What is needed:
Find all lines in the records that include the word "computer", and copy them out.

Study material:

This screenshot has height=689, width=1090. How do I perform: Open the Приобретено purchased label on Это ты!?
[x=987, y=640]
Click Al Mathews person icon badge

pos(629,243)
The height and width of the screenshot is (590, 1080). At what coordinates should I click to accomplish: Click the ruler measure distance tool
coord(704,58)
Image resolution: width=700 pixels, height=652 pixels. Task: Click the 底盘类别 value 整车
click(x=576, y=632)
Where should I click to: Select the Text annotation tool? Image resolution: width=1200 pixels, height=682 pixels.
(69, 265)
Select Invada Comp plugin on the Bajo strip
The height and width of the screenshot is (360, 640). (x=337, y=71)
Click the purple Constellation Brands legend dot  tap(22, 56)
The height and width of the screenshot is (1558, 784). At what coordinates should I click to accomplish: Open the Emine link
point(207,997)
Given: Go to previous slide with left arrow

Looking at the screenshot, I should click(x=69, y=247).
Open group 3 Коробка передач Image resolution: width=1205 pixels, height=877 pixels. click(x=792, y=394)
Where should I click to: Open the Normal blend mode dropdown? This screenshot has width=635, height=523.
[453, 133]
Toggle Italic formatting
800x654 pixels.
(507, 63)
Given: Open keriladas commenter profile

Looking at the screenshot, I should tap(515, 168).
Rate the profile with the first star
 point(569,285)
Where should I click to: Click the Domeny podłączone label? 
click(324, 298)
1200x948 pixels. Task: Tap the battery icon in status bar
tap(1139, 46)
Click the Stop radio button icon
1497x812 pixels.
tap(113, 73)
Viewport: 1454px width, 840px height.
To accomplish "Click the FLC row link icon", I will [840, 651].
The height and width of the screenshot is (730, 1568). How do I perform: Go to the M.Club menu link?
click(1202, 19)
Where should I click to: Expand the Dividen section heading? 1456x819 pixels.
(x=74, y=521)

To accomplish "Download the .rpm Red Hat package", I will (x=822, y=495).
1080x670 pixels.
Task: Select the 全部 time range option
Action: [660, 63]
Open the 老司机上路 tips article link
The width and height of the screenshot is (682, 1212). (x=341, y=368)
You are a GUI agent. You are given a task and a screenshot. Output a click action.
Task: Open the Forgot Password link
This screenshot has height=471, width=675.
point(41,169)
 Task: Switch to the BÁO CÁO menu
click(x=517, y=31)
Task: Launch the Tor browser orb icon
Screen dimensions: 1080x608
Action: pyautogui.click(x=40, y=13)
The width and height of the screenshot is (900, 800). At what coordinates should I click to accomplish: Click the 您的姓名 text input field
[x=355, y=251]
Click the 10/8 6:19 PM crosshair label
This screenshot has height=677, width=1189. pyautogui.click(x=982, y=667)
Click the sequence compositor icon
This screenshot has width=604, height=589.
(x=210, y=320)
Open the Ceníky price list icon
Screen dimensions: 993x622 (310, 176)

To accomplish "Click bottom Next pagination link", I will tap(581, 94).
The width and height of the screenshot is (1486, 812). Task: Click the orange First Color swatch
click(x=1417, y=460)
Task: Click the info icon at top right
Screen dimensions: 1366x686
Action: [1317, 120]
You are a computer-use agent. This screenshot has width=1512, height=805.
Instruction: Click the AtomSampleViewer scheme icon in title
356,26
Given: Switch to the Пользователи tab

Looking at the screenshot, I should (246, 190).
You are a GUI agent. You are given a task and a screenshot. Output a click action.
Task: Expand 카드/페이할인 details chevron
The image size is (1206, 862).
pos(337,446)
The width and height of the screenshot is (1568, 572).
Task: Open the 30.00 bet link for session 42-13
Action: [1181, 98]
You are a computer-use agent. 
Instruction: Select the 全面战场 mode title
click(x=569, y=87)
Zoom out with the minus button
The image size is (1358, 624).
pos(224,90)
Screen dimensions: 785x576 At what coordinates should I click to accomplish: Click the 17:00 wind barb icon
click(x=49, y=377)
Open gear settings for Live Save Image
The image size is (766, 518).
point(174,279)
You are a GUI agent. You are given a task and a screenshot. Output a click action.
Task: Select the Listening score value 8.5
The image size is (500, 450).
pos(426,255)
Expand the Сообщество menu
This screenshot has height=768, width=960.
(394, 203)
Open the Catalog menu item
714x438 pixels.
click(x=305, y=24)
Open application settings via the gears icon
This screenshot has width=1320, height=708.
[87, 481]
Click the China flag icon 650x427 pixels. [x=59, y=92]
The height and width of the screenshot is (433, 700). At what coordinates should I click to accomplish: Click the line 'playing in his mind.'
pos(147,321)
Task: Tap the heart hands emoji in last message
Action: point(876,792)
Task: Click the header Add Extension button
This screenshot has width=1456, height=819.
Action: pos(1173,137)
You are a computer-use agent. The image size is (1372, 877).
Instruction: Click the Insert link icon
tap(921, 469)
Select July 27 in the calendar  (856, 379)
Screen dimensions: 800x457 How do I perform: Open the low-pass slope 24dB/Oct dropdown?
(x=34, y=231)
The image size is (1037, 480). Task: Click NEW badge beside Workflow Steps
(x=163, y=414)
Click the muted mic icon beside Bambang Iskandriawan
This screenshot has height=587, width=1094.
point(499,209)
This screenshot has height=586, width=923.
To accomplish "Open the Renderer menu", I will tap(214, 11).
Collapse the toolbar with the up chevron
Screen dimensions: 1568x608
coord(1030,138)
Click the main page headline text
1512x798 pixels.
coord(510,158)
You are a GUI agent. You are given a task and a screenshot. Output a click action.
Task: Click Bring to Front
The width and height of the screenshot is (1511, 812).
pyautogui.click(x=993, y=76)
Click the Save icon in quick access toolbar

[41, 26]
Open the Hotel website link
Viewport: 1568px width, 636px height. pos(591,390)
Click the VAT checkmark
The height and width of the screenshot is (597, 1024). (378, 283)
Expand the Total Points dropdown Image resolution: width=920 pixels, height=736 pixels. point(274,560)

Reply to the exercise:
You are a computer-use agent. This screenshot has width=1512, height=805.
You are a computer-use agent. 
You are a computer-use agent. The image size is (1372, 877).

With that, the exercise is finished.